Entries on target coordinates
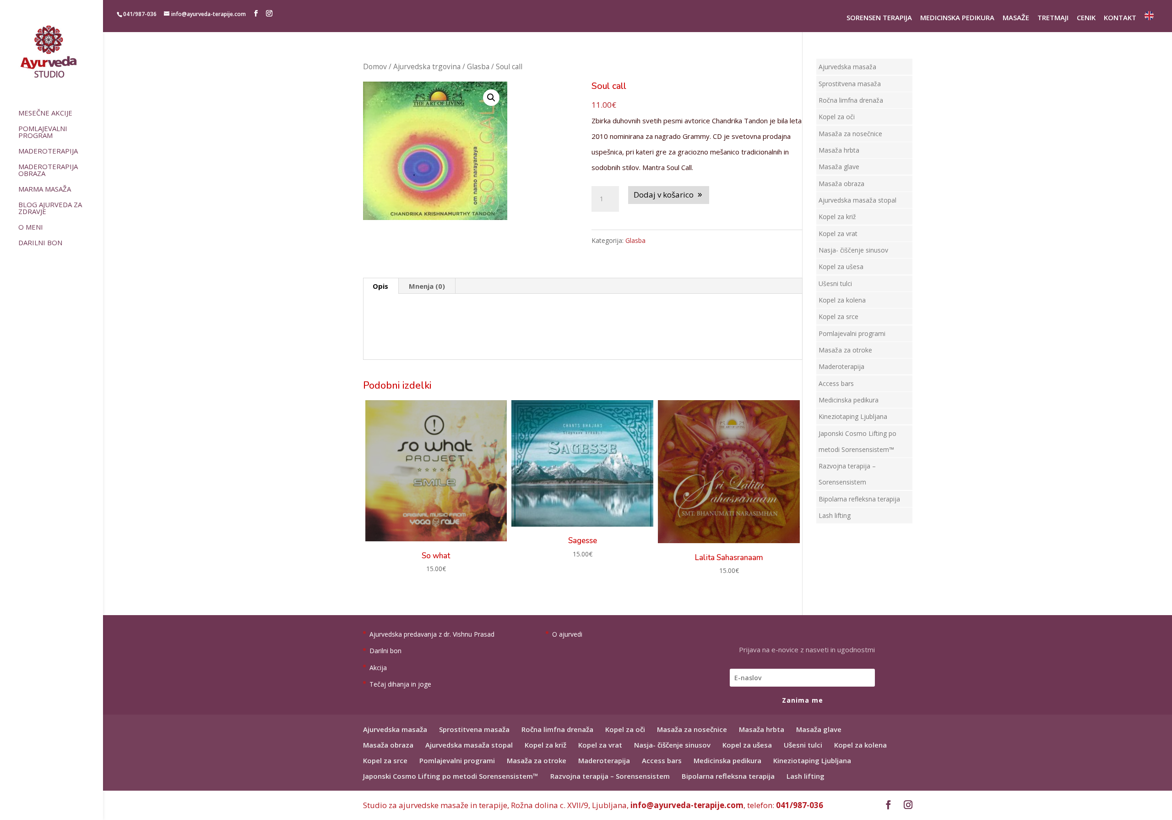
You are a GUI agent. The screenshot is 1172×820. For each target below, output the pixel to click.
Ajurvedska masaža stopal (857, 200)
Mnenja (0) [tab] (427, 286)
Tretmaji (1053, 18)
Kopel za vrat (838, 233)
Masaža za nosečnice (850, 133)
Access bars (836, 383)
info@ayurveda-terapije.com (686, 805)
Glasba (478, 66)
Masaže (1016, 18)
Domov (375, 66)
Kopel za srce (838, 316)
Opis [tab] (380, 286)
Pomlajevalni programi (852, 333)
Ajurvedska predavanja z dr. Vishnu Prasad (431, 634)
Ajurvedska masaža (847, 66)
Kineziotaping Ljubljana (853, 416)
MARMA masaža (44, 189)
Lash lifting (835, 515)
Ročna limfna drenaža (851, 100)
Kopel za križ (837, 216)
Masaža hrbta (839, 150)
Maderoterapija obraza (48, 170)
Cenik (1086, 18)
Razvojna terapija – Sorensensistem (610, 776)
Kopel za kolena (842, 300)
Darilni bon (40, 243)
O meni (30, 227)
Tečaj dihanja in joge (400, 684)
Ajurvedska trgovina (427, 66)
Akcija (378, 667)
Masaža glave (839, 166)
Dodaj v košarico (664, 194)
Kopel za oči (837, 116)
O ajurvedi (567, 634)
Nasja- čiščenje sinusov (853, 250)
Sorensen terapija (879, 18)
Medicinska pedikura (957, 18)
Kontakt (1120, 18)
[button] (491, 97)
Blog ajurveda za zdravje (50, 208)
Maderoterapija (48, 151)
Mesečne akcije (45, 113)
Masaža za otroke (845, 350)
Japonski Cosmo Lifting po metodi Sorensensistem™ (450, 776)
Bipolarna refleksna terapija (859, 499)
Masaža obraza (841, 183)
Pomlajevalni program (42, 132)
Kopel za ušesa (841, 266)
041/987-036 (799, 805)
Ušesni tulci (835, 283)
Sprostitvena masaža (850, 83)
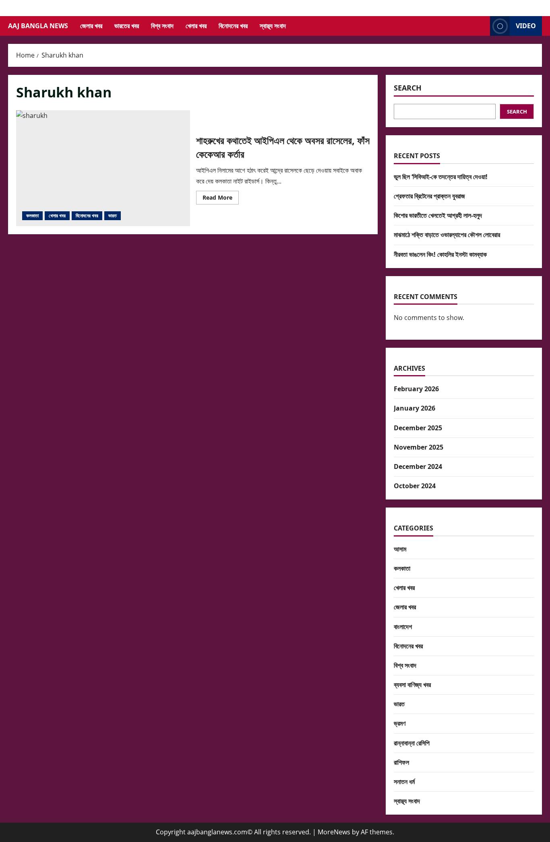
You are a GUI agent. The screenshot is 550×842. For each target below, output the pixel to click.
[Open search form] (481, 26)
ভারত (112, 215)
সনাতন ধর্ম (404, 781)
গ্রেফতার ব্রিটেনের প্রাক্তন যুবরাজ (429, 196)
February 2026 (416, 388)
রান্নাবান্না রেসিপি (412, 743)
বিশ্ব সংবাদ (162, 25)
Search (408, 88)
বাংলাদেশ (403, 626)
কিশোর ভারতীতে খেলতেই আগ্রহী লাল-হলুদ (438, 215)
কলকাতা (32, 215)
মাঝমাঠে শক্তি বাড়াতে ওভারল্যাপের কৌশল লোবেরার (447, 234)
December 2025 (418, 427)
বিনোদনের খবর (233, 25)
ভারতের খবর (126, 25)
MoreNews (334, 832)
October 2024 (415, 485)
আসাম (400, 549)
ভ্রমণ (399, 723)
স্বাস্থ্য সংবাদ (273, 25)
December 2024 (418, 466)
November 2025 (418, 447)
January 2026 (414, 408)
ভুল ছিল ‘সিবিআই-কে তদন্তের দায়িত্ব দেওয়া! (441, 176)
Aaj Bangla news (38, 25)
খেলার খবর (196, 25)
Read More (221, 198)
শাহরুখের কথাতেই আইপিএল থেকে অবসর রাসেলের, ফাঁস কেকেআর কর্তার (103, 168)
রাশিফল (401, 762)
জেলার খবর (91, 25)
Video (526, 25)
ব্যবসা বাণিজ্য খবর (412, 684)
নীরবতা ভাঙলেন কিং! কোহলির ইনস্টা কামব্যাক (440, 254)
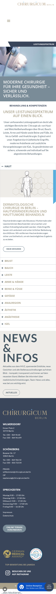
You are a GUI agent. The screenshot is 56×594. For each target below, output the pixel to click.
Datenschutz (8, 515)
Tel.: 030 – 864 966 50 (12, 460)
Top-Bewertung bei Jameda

* WORK REQUIRED
Count the lines in the listing that contain the word "each" and give only the number.

* TASK RESULT
3